I am unsure of the expected behaviour when choosing "Run as
administrator" on a standard user with UAC disabled. At first I
thought that I would get an UAC prompt anyway, but that didn't happen.
Instead, it seems to silently run as a standard user, without ever
notifying me that the "Run as administrator" part failed. In that
case, why would the "Run as Administrator" option be there in the
first place?
 
E

ericfournier4

So, a standard user, without administrative privilege, can run
applications as an administrator... Without ever getting a prompt for
an admin password? Doesn't that defeat the purpose of having a non-
admin account in the first place?
 
J

Jimmy Brush

Hello,

To answer your question,

Run As Administrator is tied into UAC to perform elevation from both
admin accounts and non-admin accounts, so it doesn't work when UAC is
disabled.

As a workaround, you can use the runas command-line tool to run
programs under alternate credentials.

To go into some more detail about UAC,

Programs cannot be "elevated" from inside a standard user account
without asking you for the credentials of an administrator.

When logged in as a standard user, "elevation" is simply running a
program under the credentials of an administrative user, just like one
may have done in Windows XP, but with some extra security goodness
thrown in to help protect these elevated programs from attack.

When logged in as an administrator, elevation is simply allowing the
program to run with the full rights of whatever administrator is
logged in.

Apps that don't run elevated inside of an administrator account are
"filtered" so that they can only use "standard user" privileges.

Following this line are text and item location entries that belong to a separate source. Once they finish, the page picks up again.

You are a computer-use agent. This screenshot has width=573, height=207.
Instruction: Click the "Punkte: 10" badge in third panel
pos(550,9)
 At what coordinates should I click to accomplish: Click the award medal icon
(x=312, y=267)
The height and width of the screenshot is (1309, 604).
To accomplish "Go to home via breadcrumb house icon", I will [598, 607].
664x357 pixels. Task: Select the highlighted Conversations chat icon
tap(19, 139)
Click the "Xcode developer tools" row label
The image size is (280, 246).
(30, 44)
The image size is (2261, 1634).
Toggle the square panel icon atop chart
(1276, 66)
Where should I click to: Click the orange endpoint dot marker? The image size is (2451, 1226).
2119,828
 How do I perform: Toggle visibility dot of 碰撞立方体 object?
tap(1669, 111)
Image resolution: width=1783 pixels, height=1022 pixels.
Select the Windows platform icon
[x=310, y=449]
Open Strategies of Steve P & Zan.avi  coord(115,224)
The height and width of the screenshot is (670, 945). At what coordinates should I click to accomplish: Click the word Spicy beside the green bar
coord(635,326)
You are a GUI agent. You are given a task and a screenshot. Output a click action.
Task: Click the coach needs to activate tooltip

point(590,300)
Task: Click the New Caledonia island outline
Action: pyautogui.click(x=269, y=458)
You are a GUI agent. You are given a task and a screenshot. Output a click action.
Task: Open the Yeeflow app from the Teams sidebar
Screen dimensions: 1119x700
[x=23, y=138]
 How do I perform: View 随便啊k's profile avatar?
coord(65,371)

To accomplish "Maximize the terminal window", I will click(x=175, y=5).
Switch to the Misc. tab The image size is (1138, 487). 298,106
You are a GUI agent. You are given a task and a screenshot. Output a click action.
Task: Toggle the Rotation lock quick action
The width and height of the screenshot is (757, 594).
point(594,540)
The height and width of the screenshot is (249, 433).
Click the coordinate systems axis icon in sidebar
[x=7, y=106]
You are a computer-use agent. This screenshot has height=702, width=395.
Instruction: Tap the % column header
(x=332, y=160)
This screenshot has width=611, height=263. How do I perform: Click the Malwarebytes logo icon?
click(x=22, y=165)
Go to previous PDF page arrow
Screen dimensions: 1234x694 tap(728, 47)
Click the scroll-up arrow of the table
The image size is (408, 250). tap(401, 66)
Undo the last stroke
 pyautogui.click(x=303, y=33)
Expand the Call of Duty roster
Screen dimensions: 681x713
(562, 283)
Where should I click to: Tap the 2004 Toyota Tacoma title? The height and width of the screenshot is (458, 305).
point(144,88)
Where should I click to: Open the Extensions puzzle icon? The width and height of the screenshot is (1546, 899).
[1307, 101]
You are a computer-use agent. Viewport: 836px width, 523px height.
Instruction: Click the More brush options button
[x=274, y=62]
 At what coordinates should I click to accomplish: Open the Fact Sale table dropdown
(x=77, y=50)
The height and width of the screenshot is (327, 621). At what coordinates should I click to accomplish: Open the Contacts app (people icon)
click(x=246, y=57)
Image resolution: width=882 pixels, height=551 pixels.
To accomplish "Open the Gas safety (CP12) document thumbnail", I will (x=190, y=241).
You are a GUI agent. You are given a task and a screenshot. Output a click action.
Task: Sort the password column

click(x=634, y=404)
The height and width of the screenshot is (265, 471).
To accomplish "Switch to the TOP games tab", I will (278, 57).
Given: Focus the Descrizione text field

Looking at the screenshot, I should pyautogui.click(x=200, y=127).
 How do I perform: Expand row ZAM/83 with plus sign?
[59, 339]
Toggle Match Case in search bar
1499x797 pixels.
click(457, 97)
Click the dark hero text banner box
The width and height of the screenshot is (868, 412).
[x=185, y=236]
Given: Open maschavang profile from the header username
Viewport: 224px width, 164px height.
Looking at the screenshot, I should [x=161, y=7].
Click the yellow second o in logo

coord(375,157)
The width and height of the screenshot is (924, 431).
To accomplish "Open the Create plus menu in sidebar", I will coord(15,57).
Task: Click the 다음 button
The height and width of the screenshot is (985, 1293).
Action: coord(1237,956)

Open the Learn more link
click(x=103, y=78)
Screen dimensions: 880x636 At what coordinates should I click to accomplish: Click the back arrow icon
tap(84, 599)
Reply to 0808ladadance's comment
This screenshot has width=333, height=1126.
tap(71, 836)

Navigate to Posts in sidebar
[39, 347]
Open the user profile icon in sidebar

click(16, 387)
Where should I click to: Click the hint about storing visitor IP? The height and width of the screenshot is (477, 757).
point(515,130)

In the context of an administrator account, both elevated and
non-elevated programs are running inside of the currently logged in
administrator's account. UAC does not actually change the privielges
assigned to administrator accounts, it just filters these privileges
down for non-elevated apps. Administrator accounts are still
administrator accounts (there is no seperate or hidden "root
administrator" account being used to make this hapen).


- JB
Microsoft MVP - Windows Shell
 
E

ericfournier4

Thank you! This does answer my question, and is the behaviour I had
come to expect. It's just a shame that the "Run as administrator" menu
item is still present, and fails without any warning whatsoever,
though it does somewhat follows MS' own guidelines of not trying to
filter out UI elements through admin/UAC checks.